*** Opening Input material ***

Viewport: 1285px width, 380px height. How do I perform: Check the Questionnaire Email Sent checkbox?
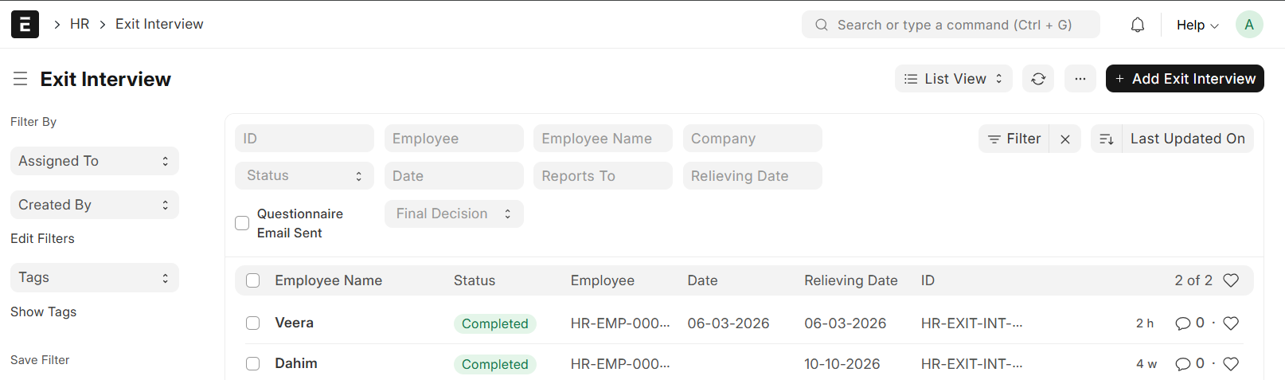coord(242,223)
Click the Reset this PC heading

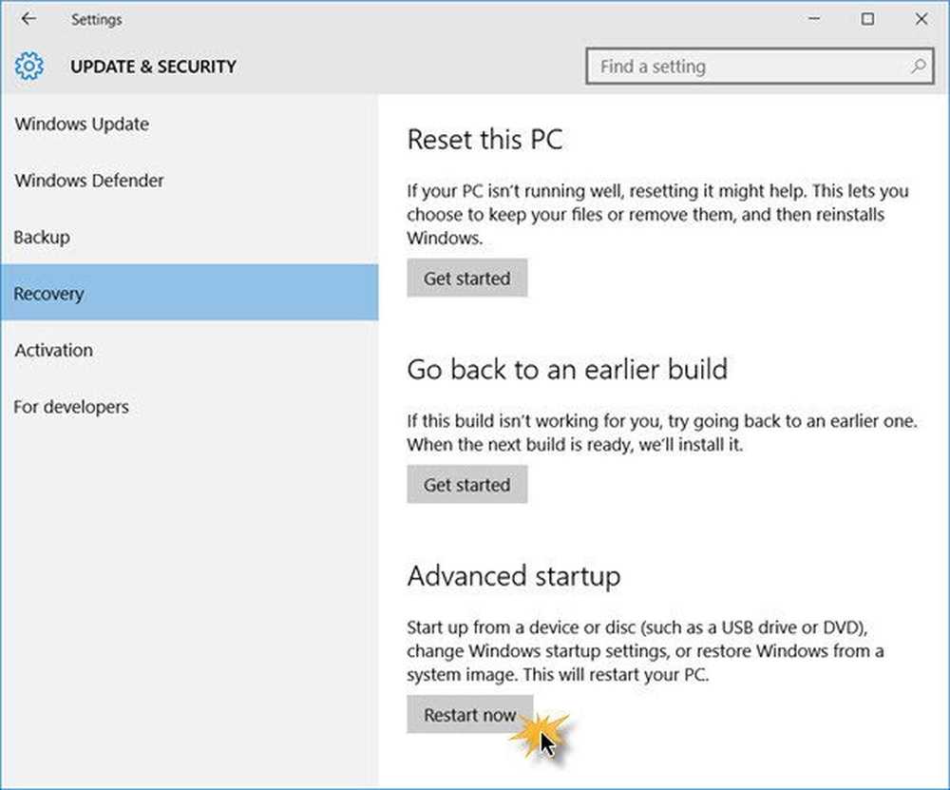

*** Closing Input material ***
*** Opening Input material ***

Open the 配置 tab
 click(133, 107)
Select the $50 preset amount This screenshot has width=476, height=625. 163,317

*** Closing Input material ***

> _About this exercise_:
When copying from the data above, print only the lines from the line containing "Viewport: 1285px width, 380px" to the line containing "Click the Reset this PC heading", exactly, and leave the pictures out.

> _Task answer_:
Viewport: 1285px width, 380px height. How do I perform: Check the Questionnaire Email Sent checkbox?
coord(242,223)
Click the Reset this PC heading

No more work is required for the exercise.